Элиза Ожешко - Одна сотая
— Да будет благословенно имя…
И, прежде чем я успел ответить, она двинулась ко мне через папоротники.
— Откуда вы взялись здесь, панич? Господи Иисусе, кажется, всех людей знаю в нашем местоположении (это должно было означать местность), а панича не знаю и никогда не видала. Вы не молодой пан Женский будете?
Женский — была фамилия моего управляющего, который в это время ожидал откуда-то одного из своих сыновей. Я знал об этом и воспользовался подвернувшимся мне случаем.

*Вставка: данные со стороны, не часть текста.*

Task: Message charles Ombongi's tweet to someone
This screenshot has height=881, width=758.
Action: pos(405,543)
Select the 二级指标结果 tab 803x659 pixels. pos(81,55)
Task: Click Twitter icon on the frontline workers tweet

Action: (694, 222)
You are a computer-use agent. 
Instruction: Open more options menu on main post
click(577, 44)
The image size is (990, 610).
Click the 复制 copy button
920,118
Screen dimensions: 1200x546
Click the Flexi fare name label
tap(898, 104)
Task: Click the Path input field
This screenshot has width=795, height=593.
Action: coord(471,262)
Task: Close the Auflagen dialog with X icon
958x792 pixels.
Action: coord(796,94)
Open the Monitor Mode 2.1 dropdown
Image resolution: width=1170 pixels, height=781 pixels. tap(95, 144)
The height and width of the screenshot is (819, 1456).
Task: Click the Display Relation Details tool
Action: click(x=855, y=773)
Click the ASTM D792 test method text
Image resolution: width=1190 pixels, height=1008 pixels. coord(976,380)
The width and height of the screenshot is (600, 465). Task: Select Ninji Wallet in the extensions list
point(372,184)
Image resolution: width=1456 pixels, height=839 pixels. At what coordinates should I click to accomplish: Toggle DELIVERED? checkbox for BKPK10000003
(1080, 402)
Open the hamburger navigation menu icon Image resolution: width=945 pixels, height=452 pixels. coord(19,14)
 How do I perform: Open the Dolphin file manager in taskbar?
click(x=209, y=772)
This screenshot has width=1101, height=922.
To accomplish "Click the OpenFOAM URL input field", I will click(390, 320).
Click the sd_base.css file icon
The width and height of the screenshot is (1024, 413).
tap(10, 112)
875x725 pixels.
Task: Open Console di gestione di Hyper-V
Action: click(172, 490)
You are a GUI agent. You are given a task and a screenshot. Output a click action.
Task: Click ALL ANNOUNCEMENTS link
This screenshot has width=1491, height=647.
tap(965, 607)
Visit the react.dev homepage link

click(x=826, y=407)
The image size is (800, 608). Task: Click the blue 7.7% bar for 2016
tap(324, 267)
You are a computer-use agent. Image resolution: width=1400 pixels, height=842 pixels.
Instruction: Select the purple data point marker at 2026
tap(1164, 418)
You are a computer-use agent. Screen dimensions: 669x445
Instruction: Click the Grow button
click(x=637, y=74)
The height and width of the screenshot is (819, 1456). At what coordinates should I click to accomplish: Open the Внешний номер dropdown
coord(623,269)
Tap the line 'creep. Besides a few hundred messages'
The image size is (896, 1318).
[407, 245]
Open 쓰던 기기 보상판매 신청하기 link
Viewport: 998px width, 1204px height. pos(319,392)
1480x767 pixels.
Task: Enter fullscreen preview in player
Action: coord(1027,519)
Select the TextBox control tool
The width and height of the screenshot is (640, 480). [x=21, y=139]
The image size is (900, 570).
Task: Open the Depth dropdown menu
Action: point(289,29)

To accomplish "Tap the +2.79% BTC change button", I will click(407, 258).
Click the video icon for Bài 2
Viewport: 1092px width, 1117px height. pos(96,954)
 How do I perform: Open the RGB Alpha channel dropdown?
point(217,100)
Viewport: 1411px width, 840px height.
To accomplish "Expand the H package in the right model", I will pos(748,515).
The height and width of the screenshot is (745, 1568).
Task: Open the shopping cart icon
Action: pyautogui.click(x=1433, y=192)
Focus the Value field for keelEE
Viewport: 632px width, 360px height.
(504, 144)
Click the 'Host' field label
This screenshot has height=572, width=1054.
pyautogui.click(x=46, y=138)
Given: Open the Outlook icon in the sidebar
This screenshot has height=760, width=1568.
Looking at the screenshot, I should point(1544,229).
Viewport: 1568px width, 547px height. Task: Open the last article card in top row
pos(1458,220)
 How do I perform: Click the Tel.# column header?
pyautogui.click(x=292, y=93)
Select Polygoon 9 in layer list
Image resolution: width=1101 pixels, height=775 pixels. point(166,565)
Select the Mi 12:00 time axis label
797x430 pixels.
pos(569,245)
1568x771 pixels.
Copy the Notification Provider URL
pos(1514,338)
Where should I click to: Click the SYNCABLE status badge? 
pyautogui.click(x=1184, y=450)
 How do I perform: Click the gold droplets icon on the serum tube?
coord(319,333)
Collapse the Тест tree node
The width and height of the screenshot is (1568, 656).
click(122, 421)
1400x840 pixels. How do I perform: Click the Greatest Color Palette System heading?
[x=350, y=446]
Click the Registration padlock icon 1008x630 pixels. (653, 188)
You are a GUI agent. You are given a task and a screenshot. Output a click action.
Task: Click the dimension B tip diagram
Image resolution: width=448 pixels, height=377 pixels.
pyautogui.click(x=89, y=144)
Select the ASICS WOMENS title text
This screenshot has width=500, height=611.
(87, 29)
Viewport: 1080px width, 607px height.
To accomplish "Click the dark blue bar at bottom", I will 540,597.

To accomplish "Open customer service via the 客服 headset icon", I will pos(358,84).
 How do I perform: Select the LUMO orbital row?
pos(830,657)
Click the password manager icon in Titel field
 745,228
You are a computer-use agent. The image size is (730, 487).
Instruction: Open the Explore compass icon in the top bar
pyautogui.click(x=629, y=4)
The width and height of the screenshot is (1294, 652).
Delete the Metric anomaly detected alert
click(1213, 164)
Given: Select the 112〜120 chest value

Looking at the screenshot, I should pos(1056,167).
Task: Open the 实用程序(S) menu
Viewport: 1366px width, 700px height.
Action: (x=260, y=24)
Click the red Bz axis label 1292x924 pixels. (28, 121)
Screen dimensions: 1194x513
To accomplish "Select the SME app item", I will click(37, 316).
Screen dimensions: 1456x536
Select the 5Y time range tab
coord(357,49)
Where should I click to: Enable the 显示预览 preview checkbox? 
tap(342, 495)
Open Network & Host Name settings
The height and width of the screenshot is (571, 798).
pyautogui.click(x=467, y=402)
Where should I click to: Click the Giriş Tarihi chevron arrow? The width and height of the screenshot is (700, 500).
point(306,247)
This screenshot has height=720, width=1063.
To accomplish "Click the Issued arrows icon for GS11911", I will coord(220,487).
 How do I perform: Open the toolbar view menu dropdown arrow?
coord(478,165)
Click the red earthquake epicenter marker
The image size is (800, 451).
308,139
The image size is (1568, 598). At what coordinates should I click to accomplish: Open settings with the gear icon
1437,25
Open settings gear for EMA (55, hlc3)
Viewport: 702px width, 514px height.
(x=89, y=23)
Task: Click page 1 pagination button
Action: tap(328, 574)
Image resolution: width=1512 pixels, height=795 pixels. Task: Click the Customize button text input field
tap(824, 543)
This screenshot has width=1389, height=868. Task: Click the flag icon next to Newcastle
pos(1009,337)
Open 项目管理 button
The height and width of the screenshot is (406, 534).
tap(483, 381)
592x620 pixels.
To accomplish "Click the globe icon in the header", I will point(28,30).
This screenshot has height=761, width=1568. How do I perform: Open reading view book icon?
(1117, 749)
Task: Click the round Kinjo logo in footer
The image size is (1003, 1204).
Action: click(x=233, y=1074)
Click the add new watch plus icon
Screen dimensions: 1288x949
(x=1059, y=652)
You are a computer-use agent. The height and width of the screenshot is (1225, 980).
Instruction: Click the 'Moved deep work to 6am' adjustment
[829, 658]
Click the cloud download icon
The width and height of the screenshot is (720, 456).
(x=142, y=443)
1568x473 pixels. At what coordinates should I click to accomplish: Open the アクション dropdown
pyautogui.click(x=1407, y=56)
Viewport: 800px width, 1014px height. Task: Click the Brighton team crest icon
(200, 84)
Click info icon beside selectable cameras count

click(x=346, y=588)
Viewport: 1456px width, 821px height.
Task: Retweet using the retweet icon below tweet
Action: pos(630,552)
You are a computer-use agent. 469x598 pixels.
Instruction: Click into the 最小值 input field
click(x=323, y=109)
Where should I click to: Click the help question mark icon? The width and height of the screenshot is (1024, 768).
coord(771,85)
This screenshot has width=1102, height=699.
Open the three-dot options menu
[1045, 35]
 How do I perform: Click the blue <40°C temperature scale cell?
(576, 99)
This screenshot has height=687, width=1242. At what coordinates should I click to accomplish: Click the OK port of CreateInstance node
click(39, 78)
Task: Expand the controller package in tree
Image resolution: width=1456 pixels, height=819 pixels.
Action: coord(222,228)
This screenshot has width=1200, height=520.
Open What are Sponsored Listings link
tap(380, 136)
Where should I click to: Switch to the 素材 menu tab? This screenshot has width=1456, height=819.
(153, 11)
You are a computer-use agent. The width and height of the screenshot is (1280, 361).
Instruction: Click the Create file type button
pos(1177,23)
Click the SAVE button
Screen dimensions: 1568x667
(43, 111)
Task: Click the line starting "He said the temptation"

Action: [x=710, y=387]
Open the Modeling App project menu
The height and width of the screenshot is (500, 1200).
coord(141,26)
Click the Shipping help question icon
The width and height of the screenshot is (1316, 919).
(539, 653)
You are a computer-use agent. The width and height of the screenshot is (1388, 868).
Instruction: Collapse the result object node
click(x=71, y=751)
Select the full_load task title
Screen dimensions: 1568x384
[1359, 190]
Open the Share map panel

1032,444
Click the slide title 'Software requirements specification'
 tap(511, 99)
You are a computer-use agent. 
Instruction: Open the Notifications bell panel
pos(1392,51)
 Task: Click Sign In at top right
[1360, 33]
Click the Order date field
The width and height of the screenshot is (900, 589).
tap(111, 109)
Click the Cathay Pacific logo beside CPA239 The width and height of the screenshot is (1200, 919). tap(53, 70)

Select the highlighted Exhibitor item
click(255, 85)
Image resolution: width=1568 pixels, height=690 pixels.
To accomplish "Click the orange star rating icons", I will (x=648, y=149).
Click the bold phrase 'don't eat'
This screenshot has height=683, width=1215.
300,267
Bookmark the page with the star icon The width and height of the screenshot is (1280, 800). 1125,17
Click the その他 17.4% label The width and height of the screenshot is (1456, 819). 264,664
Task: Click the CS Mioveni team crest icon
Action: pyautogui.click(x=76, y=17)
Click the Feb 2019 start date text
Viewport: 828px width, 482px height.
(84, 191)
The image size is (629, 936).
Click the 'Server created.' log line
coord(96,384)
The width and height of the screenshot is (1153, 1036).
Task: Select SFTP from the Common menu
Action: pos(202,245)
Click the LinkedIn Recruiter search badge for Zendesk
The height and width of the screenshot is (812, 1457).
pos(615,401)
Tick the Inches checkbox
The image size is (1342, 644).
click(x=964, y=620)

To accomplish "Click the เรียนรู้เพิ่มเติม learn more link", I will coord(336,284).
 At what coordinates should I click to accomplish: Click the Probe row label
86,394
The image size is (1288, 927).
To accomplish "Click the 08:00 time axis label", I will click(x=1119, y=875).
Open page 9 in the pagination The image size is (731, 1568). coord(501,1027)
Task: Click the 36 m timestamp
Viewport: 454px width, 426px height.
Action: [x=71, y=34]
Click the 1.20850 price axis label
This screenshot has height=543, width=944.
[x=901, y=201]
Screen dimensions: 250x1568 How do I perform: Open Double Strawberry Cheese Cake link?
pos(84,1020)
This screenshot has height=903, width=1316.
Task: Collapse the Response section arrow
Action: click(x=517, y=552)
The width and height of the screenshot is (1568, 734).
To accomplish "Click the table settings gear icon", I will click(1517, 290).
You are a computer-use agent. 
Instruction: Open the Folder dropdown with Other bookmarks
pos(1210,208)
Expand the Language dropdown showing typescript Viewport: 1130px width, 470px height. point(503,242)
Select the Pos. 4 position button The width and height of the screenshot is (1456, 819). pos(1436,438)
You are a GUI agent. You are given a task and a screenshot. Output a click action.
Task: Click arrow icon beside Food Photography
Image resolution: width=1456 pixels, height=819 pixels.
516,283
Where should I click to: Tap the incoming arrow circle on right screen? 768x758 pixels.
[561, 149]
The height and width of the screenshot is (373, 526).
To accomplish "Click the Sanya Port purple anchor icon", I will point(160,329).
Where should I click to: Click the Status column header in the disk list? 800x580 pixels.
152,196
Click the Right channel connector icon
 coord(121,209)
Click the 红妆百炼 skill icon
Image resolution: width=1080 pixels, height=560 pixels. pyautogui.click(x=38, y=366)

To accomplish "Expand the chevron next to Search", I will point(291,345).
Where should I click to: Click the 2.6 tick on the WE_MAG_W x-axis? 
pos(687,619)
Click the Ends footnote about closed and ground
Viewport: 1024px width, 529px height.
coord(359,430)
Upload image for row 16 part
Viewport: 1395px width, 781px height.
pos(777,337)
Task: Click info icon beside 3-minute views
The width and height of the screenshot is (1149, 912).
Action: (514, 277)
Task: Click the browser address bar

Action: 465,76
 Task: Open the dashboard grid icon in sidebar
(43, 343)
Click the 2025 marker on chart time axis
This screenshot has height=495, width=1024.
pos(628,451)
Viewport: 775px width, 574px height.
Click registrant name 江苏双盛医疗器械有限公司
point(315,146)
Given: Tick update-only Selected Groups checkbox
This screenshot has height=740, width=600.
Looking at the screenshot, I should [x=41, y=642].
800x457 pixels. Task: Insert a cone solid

— Да, — сказал я, — я приехал к отцу.
— И хорошо, и хорошо, — утешилась старуха: — папенька все ждал вас и дождаться не мог… Но разве недавно, царевич, очень недавно ты приехал сюда, потому что еще вчера тебя не было… Эконом Королькевич говорил, что молодого пана Женскаго еще не было в усадьбе.
— Я приехал несколько часов тому назад.
— И хорошо, и хорошо! для папеньки большое утешение… А я сегодня пошла в лесок, с самаго утра грибки собираю… вот и не знала ни о чем… не знала.
Когда она говорила это и, переступая через папоротник, высоко поднимала большия ноги, я заметил, что ея ступни были обернуты тряпками и заключались в чем-то вроде очень грубых, худых туфель. Но тряпки, заменяющия ей чулки, были белы, как снег, юбка настолько старая, что я не мог понять, как она может держаться, также чиста… к ним только прицепились маленькия веточки можжевельника и стебельки разных трав, от которых шел сильный запах.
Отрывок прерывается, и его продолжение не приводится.